> [Assignment]:
For every record beneath this instruction, give an exact repetition, omitting images.

> [Collected data]:
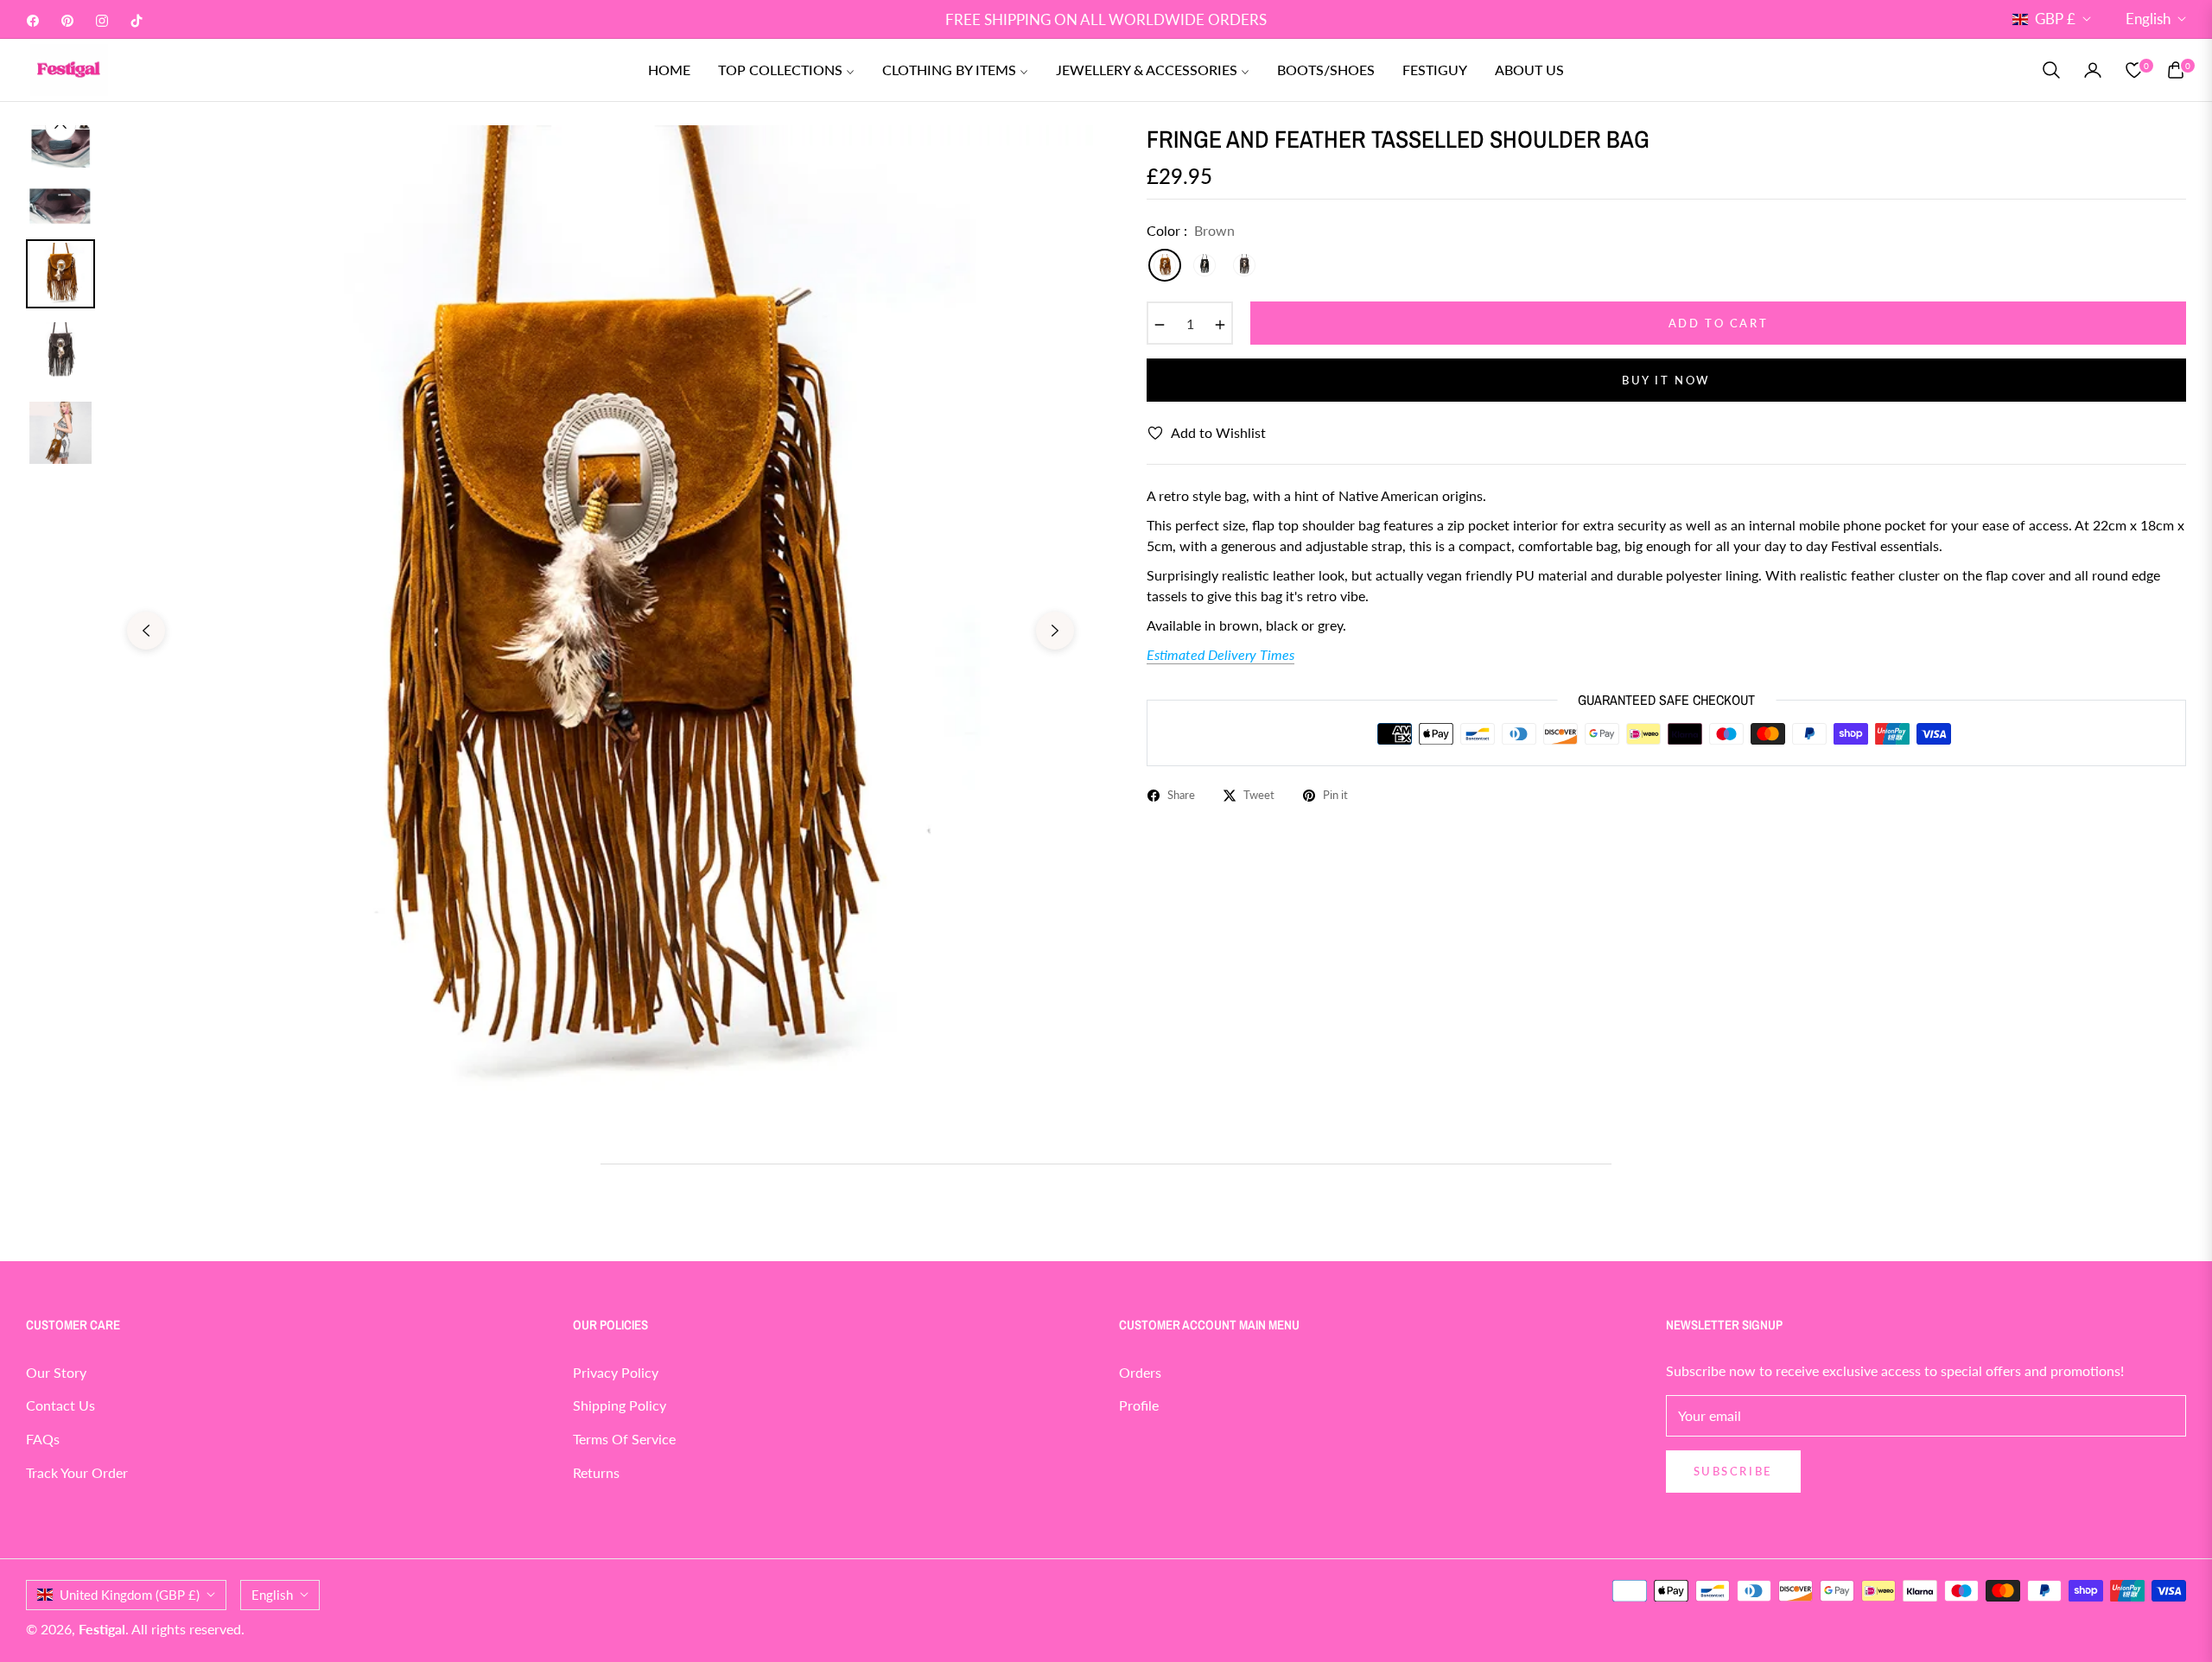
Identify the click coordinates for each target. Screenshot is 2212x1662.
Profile (1139, 1405)
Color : (1191, 230)
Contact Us (60, 1405)
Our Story (56, 1372)
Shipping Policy (619, 1405)
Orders (1140, 1372)
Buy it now (1666, 380)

> [Exercise solution]:
Identify the click coordinates for each target. Screenshot is 2212x1662.
Profile (1139, 1405)
Color : (1191, 230)
Contact Us (60, 1405)
Our Story (56, 1372)
Shipping Policy (619, 1405)
Orders (1140, 1372)
Buy it now (1666, 380)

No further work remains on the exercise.